8. The Company has used the borrowings from banks and financial institutions for the specific purpose for which they were obtained.

9. The Company has not advanced or loaned or invested funds to any other person(s) or entity(ies), including foreign entities (Intermediaries) with the understanding that the Intermediary shall :

(a) directly or indirectly lend or invest in other persons or entities identified in any manner whatsoever by or on behalf of the Company (ultimate beneficiaries) or

(b) provide any guarantee, security or the like to or on behalf of the ultimate beneficiaries.

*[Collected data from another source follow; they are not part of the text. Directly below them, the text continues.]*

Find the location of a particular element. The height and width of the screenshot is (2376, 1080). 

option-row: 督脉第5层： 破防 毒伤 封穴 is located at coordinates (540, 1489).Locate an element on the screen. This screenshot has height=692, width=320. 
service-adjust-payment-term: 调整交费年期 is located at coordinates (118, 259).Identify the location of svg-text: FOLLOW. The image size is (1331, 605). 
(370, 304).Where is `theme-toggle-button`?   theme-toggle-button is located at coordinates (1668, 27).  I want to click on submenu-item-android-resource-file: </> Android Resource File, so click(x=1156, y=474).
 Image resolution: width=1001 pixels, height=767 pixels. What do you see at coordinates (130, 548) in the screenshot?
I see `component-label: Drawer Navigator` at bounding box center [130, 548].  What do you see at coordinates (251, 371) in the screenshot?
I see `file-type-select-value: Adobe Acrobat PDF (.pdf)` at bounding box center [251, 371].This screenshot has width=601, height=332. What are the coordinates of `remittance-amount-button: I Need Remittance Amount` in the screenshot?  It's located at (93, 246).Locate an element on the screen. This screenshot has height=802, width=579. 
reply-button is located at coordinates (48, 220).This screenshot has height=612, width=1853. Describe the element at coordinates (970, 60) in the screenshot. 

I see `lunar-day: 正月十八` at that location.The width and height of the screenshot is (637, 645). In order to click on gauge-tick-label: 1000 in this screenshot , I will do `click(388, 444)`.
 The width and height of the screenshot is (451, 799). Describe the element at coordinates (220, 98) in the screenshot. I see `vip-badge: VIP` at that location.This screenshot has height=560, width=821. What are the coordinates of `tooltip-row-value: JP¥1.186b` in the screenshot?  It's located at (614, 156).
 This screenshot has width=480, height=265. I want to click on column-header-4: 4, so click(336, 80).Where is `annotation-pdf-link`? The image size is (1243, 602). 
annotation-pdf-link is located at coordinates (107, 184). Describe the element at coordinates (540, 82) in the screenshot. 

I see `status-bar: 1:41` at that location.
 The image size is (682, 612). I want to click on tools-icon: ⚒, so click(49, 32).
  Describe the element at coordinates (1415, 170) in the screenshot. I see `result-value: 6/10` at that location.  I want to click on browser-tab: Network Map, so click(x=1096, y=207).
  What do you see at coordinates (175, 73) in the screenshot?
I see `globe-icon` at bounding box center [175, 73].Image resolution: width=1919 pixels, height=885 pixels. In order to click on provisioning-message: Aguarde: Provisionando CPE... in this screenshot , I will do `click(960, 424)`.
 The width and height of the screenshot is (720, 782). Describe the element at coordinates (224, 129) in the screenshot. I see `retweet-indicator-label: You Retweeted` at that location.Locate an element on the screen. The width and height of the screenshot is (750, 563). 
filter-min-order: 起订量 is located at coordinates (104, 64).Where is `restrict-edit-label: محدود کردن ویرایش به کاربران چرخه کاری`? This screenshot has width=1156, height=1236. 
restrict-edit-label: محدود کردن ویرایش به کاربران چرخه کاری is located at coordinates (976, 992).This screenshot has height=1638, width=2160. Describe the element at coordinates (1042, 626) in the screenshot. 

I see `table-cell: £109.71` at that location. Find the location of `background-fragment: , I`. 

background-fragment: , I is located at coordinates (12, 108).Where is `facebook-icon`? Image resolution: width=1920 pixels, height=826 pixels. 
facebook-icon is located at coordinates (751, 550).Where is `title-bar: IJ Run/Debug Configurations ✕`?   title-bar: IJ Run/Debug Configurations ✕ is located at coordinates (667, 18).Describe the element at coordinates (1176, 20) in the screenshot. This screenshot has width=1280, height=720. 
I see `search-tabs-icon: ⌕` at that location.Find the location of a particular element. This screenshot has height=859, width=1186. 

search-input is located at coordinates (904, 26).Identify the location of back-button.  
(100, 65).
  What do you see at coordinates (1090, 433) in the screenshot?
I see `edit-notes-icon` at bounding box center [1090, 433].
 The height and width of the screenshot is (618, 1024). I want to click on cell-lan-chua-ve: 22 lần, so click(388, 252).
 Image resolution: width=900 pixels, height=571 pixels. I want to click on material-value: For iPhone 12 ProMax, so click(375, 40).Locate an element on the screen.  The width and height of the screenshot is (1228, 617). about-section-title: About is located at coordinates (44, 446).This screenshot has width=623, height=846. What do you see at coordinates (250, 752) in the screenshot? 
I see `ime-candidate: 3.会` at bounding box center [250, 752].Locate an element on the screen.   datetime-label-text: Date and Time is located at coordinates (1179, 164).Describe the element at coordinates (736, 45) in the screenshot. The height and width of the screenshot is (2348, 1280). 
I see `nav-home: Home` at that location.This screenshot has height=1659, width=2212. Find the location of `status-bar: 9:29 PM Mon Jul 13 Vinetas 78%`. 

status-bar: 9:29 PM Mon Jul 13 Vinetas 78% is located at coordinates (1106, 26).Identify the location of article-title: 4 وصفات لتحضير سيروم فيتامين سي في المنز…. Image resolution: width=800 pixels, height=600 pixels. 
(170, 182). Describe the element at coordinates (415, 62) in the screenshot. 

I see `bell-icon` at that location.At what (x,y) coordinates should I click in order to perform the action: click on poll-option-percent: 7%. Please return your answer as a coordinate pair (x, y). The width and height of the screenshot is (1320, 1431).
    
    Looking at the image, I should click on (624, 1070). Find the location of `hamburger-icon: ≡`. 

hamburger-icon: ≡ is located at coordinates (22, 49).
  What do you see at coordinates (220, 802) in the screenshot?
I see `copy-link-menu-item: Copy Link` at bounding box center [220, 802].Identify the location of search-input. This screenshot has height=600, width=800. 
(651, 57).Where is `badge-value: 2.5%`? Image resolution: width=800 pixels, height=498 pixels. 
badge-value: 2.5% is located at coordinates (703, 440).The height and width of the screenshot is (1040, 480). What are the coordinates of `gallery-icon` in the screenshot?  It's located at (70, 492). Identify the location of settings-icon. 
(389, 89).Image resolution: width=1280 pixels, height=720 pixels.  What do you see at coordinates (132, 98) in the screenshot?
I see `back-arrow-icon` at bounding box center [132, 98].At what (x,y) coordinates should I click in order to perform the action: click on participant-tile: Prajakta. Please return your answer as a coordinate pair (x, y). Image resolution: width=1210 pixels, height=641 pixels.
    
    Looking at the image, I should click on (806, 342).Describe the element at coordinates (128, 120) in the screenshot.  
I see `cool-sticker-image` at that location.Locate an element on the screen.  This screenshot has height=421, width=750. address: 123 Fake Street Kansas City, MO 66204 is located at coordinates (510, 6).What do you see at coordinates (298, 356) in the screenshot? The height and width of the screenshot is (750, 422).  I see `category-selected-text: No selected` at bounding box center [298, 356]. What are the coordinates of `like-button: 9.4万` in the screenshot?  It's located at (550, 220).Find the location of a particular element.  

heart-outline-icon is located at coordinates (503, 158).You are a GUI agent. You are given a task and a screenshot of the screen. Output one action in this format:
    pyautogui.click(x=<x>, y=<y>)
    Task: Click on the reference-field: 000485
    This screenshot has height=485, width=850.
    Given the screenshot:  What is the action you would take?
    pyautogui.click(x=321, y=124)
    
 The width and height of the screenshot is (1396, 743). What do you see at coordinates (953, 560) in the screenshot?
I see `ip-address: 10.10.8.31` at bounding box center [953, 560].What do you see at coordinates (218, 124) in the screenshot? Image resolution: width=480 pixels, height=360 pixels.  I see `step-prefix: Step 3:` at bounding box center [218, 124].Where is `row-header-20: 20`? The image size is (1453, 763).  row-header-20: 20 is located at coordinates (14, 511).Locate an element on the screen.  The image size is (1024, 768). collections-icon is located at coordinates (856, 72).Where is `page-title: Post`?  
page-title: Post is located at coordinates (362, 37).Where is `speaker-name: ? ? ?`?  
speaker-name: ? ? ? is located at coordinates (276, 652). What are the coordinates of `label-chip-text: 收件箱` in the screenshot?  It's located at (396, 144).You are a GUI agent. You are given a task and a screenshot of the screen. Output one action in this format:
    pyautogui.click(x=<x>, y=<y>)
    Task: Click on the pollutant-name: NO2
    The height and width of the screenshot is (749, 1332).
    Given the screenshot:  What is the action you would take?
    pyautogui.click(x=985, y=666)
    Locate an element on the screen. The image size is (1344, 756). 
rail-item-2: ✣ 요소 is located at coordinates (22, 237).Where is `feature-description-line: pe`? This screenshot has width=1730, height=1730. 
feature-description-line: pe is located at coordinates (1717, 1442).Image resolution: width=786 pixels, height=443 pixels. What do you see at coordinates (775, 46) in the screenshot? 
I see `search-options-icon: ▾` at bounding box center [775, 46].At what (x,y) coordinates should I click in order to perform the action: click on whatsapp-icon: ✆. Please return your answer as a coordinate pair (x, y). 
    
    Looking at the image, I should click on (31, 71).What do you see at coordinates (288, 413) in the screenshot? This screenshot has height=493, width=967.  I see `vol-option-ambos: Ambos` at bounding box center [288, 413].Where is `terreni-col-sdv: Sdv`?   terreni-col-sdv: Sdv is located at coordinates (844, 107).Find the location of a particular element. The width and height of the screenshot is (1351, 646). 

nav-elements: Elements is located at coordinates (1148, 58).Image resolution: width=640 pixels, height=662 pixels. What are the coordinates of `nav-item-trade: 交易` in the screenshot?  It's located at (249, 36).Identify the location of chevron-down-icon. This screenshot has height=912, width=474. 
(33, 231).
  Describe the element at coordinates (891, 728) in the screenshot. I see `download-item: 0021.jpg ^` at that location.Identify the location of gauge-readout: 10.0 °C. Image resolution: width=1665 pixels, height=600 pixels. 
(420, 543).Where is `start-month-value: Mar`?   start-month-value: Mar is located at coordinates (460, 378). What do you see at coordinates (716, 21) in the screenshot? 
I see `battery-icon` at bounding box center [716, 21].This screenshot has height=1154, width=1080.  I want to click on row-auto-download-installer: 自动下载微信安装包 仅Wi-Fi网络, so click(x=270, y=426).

10. The Company has not received any fund from any person(s) or entity(ies), including foreign entities (funding party) with the understanding (whether recorded in writing or otherwise) that the Company shall :

(a) directly or indirectly lend or invest in other persons or entities identified in any manner whatsoever by or on behalf of the funding party (ultimate beneficiaries) or

(b) provide any guarantee, security or the like on behalf of the ultimate beneficiaries.

11. The Company does not have any such transaction which is not recorded in the books of accounts that has been surrendered or disclosed as income during the year in the tax assessments under the Income-tax Act, 1961 (such as, search or survey or any other relevant provisions of the Income-tax Act, 1961).

12. The Company has not traded or invested in Crypto currency or Virtual currency during the financial year.

Note - 52

During the FY 2022-23, the Management became aware of a Lease Amendment Side Letter dated November 23, 2018, and Lease Amendment No. 1, between the Lessor on the one hand and the Company as a Lessee on the other, as well as an Amendment No. 2 to Aircraft Lease Agreements dated October 31, 2021, which were entered into by a senior personnel of the Company, who is no longer in the services of the Company, without sharing the amended agreements with the Management. The lease accounting impact due to Amendment No. 2 to Aircraft Lease Agreement dated October 31, 2021, had been given effect to in the Financial Statements for FY 2022-23 and the figures of the FY 2021-22 had been restated to give effect to the terms and conditions stipulated in the said Amendment No. 2 to Aircraft Lease Agreement.

During the current year, the Management has obtained the Lease Amendment Side Letter dated November 23, 2018, and has ascertained that there is no further impact on the financial statements of the Company on account of the same.